| Problem to work on |
Your output is the line containing "服务研习课程 (127, 878)" plus all lines after it to the end of the records, reproduced exactly, with nothing else.

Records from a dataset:
^^^^^^^^^^^^^^^^
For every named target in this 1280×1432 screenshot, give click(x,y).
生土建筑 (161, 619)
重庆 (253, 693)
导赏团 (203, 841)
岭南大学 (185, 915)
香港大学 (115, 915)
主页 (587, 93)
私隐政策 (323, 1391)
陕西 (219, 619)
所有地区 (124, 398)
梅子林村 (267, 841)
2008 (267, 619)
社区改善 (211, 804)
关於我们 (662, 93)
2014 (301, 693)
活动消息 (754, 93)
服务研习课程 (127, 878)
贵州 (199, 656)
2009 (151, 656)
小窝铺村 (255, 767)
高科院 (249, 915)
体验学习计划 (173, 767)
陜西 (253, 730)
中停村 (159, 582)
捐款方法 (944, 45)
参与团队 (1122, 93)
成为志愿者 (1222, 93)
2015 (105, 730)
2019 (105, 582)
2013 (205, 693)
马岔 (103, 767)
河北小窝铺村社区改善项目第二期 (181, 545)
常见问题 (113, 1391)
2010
^^^^^^^^^^^^^^^^
| Solution for this task |
服务研习课程 (127, 878)
贵州 (199, 656)
2009 (151, 656)
小窝铺村 (255, 767)
高科院 (249, 915)
体验学习计划 (173, 767)
陜西 (253, 730)
中停村 (159, 582)
捐款方法 (944, 45)
参与团队 (1122, 93)
成为志愿者 (1222, 93)
2015 (105, 730)
2019 (105, 582)
2013 (205, 693)
马岔 (103, 767)
河北小窝铺村社区改善项目第二期 (181, 545)
常见问题 (113, 1391)
2010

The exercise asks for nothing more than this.